#### TEXT ZUR ANALYSE
>>>
Bundespatentgericht:
Beschluss vom 12. Oktober 2005
Aktenzeichen: 32 W (pat) 208/03

(BPatG: Beschluss v. 12.10.2005, Az.: 32 W (pat) 208/03)

Tenor

Auf die Beschwerde der Widersprechenden werden die Beschlüsse des Deutschen Patent- und Markenamtes - Markenstelle für Klasse 30 IR - vom 7. Februar 2002 und vom 22. April 2003 aufgehoben.

Der IR-Marke 712 102 wird wegen des Widerspruchs aus der Marke 2 008 932 der Schutz für die Bundesrepublik Deutschland verweigert.

Gründe:

I.

Die nach dem Madrider Markenabkommen (MMA) für die Waren

"30 Articles de boulangerie, p‰tisserie et confiserie, bonbons, bonbons de marmelade, caramels, pastilles, glace alimentaire"

registrierte Wortmarke IR 712 102 (Ursprungsland Lettland mit Priorität vom 12. Januar 1999)

CEFINI begehrt Schutz für das Gebiet der Bundesrepublik Deutschland.

Gegen die Schutzerstreckung richtet sich der Widerspruch aus der prioritätsälteren deutschen Wortmarke 2 008 932 Cerrinidie für die Waren

"Schokolade, Schokoladewaren, Pralinen, auch solche mit flüssigen Füllungen, insbesondere aus Weinen und Spirituosen, feine Backwaren, Konditorwaren, Zuckerwaren; alkoholische Getränke (ausgenommen Bier), insbesondere Schaumweine"

Schutz genießt.

Die Markenstelle für Klasse 30 IR des Deutschen Patent- und Markenamtes hat den Widerspruch mit zwei Beschlüssen vom 7. Februar 2002 und vom 22. April 2003, von denen der zuletzt genannte im Erinnerungsverfahren ergangen ist, wegen fehlender Verwechslungsgefahr zurückgewiesen. Die Vergleichsmarken würden sowohl klanglich als auch schriftbildlich ausreichend voneinander abweichen.

Gegen diese Entscheidung richtet sich die Beschwerde der Widersprechenden. Sie beantragt (sinngemäß), die Beschlüsse des Deutschen Patent- und Markenamtes - Markenstelle für Klasse 30 IR - vom 7. Februar 2002 und vom 22. April 2003 aufzuheben und der angegriffenen IR-Marke den Schutz in Deutschland zu versagen.
<<<
#### ZU BEANTWORTENDE FRAGEN
1. Mit welcher Begründung wies die Markenstelle laut dem Beschluss zur Marke CEFINI den Widerspruch zurück?
2. Wie geht der Beschluss zur Marke CEFINI nach seinem letzten Satz weiter? Schreiben Sie ihn fort.
Die anschließenden Zeilen sind vom Beschluss getrenntes Material.

#### BEREITGESTELLTE DATEN
>>>
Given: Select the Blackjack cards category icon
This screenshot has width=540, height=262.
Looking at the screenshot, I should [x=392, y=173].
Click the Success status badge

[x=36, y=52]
<<<
#### NUMMERIERTE ANTWORTEN
1. Wegen fehlender Verwechslungsgefahr, da die Vergleichsmarken klanglich und schriftbildlich ausreichend voneinander abweichen würden.

2.
Entgegen der Auffassung der Markenstelle bestehe zwischen den Vergleichsmarken eine hochgradige Ähnlichkeit. Die Marken würden sich klanglich und schriftbildlich nur unwesentlich unterscheiden. In klanglicher und schriftbildlicher Hinsicht sei festzustellen, dass sowohl die Wortanfänge als auch die Wortenden übereinstimmen würden. Hinzu komme eine identische Silbengliederung und Vokalfolge.

Die Markeninhaberin hat sich im Beschwerdeverfahren zur Sache nicht geäußert. Im Amtsverfahren hat sie die Auffassung vertreten, Verwechslungsfälle seien wegen der Unterschiede weitestgehend ausgeschlossen.

II.

Die Beschwerde der Widersprechenden ist zulässig und begründet, weil die Widerspruchsmarke der Gefahr von Verwechslungen im Verkehr mit der angegriffenen IR-Marke unterliegt (§ 9 Abs 1 Nr 2, § 42 Abs 2 Nr 1, § 107, § 114 MarkenG iVm Art 5 MMA, Art 6quinquies B N 1 PVÜ). Nach den genannten Bestimmungen ist einer IR-Marke der Schutz in der Bundesrepublik Deutschland im Falle eines Widerspruchs zu verweigern, wenn und soweit wegen ihrer Ähnlichkeit mit einer eingetragenen Marke älteren Zeitrangs und der Ähnlichkeit der durch die jeweiligen Marken erfassten Waren für das Publikum die Gefahr von Verwechslungen besteht, einschließlich der Gefahr, dass die Marken gedanklich miteinander in Verbindung gebracht werden. Die Beurteilung der Verwechslungsgefahr ist unter Berücksichtigung aller Umstände des Einzelfalls vorzunehmen. Dabei besteht eine Wechselwirkung zwischen den in Betracht zu ziehenden Faktoren, insbesondere der Ähnlichkeit der Marken und der Ähnlichkeit der mit ihnen gekennzeichneten Waren sowie der Kennzeichnungskraft der älteren Marke, so dass ein geringerer Grad der Ähnlichkeit der Waren durch einen höheren Grad der Ähnlichkeit der Marken oder durch eine erhöhte Kennzeichnungskraft der älteren Marke ausgeglichen werden kann und umgekehrt (st Rspr; vgl BGH GRUR 2002, 626 - IMS).

a) Die feinen Backwaren und Konditorwaren sind in beiden Warenverzeichnissen identisch enthalten. Zwischen den Bonbons der jüngeren Marke und den Schokoladewaren, Pralinen, Konditorwaren und Zuckerwaren der Widerspruchsmarke besteht eine hochgradige Warenähnlichkeit. Zumindest durchschnittlich ähnlich sind auch die Backwaren und das Speiseeis der angegriffenen Marke mit den Schokoladewaren, Pralinen, feinen Backwaren und Konditorwaren der älteren Marke (vgl Richter/Stoppel, Die Ähnlichkeit von Waren und Dienstleistungen, 13. Aufl, S 22, 282, 283).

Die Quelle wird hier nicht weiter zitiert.